## Recorded data
····················

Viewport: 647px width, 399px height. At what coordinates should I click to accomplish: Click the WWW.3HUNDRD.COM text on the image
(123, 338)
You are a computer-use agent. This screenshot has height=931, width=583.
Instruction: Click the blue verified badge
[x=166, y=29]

····················

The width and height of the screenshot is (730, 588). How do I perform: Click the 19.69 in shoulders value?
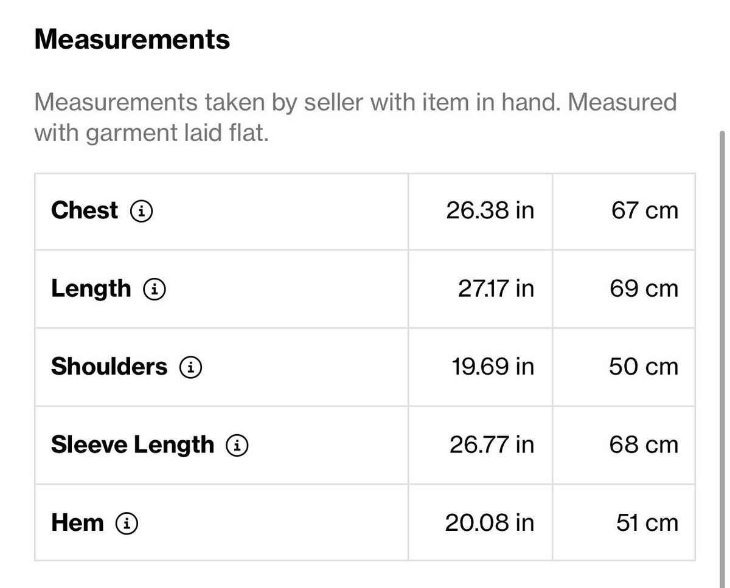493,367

····················

## Task directions
Beginning with the line containing "Viewport: 647px width, 399px" and ending with the line containing "You are a computer-use", extract those lines exactly from the listing above, and only those.

## Finished exercise
Viewport: 647px width, 399px height. At what coordinates should I click to accomplish: Click the WWW.3HUNDRD.COM text on the image
(123, 338)
You are a computer-use agent. This screenshot has height=931, width=583.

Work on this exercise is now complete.